Though Landgraf has been at the ETS helm for five years, he was actually coming back in 2000 to an institution he had served 30 years earlier as associate director of marketing. In the years in between, he headed DuPont Pharmaceuticals Company and, before that, held various executive positions in the health care industry, concentrating on sales and marketing. He sees similarities between the pharmaceutical industry and education. Both deal in intellectual property, both invest in research for present and projected market needs. His career could easily serve as an instructive model. A graduate of Wagner College on Staten Island where he earned a bachelor’s degree in economics and business administration (“I was there on an athletic scholarship”), he was fortunate in falling under the influence of a wonderful teacher. Though he says he wasn’t the very best student, he did go on to get three master’s degrees and to be graduated from the Harvard Business School Advanced Management Program. His move from pharmaceuticals to education was prompted, he says, by a desire “to make a difference” where it counted the most. And that was in education. In particular, he is excited about “closing the achievement gap” between rich and poor, white and nonwhite, which data suggest should be the number-one priority of the nation. How does ETS assist?

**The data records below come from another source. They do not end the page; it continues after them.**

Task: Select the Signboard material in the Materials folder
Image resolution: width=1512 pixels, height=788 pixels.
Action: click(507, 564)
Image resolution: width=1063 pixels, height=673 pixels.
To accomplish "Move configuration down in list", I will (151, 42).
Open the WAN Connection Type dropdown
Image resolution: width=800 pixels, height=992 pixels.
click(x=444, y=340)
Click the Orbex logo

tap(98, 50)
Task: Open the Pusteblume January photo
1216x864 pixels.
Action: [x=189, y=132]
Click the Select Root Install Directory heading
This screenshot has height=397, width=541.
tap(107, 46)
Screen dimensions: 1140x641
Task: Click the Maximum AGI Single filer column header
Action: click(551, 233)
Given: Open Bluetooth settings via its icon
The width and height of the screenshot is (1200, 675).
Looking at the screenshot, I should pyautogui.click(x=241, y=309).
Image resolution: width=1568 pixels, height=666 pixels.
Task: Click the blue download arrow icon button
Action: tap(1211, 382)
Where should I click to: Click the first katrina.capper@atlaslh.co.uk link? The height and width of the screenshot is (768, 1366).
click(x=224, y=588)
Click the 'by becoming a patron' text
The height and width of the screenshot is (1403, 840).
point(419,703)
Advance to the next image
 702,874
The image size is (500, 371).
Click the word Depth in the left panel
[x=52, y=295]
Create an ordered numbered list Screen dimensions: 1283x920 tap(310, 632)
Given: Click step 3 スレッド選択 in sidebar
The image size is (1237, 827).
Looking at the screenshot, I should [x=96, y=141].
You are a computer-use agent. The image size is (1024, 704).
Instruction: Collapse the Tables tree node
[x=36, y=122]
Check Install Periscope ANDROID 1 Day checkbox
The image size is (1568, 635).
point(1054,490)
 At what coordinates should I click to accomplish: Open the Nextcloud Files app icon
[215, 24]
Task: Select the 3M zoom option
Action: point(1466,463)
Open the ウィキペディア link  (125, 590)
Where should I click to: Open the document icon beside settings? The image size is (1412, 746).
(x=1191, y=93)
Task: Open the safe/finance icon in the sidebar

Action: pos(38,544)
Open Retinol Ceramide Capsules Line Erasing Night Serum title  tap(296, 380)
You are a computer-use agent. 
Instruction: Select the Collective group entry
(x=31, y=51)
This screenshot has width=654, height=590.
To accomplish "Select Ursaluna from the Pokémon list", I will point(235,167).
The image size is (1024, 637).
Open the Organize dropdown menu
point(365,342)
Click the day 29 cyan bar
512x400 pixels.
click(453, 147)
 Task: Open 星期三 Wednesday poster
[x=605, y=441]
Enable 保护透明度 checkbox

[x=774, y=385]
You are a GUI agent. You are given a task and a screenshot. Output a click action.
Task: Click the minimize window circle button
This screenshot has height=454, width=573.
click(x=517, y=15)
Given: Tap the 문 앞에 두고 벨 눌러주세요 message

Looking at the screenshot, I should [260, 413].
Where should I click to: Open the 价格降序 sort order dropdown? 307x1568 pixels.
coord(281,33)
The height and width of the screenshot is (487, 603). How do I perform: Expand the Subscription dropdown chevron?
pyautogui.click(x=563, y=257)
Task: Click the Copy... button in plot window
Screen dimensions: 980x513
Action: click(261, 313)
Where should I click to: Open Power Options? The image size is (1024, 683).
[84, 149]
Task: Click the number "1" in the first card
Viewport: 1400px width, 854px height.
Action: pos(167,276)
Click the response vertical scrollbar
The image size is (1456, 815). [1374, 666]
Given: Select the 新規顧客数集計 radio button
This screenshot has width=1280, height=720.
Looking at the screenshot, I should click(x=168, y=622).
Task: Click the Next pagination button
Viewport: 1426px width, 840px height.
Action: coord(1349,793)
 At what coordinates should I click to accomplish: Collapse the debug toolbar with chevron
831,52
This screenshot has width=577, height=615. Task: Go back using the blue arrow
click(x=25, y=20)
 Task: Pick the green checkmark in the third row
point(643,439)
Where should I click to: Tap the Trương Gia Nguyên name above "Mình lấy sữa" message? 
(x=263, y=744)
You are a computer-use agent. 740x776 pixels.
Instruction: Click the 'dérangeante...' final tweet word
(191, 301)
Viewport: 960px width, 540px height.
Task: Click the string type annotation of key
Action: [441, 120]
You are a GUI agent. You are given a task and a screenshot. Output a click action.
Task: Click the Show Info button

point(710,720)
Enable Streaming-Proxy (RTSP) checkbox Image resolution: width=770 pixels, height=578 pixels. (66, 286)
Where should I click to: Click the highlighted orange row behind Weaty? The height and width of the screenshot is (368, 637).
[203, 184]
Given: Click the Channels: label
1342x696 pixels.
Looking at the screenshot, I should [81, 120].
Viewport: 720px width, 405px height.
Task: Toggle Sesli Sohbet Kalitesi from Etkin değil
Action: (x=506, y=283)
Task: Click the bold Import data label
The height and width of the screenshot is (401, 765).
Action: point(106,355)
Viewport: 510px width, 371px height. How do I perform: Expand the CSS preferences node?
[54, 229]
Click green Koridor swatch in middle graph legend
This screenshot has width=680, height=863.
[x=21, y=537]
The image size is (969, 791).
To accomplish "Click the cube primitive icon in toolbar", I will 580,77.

Though students, teachers, school administrators and government officials associate ETS primarily with the SAT, GRE, GMAT, and TOFEL [Test of English as a Foreign Language], the 59-year old nonprofit organization has become a major player in several states over the last few years in also providing diagnostic tools, assessment data, research models, products and consulting services for K-12. Respectfully acknowledging similar businesses, for-profit companies that may offer lower-bids and textbook affiliations, Landgraf notes that ETS is a truly “independent” enterprise, not to mention innovative one. Constantly reviewing new tests with leading academic and psychometric professionals, taking, sometimes, up to 18 months to satisfy criteria for fairness and validity, ETS has been moving not only to design tests in accord with state curricula but to have an effect on curricula by way of publicizing test results and, through ETS-sponsored conferences and intervention and information workshops, providing advice on how best to initiate and legislate for reform.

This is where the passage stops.